◆ ASSIGNMENT ◆
Extend the passage on the March 1945 bombing of Würzburg, beginning immediately after its last sentence.

◆ TEXT SEGMENT ◆
Start of Block

Würzburg


Top: Würzburg 1500s. Middle: Würzburg Castle 1500s. Bottom: Würzburg 1900


One night, Würzburg would be gone forever. The attack came at approximately 9:30 PM on the night of March 16, 1945, less than two months before World War Two would end, when Germany’s defeat was clearly imminent. At around 9:30 PM on that March evening, 236 planes filled the sky over ancient and honorable Würzburg. Another 280 were heading out to further destroy another benign, centuries-old city of great beauty: Nürnberg.

According to the official statistics between 360,000 to 380,000 incendiary bombs were dropped in three waves, with 180 to 220 high-explosives bombs weighing 500 kg each. Würzburg was an inferno with 1,000 to 2,000 degree Celsius heat by midnight. The intensity of the heat and fire destroyed what bombs could not. People ran from their overheating cellars to the Main river, screaming and praying for help. The death count at the time was about 5,000 civilians.

End of Block

◆ DATA SECTION ◆
Start of Block

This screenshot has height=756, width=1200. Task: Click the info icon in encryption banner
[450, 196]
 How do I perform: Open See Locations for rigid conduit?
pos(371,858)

End of Block

◆ RESPONSE TO THE TASK ◆
Over 3,700 of the casualties were women and children, most of them painfully burned to death. Four fifths of the living space was destroyed and 35 churches and almost all public buildings and cultural memorials were absolutely ruined. The city was transformed from a magnificent mecca of culture and art into two and a half million cubic meters of rubble, ashes and burnt flesh. In 1939, Wurzburg had a population of 112,997. By 1950, it was reduced to 86,564. There were no priority factories and no armaments in Wurzburg.

The crews had been told that it was an “important center of communication” yet the vast majority of bombs dropped were incendiaries with diabolical time delays dropped on residential areas.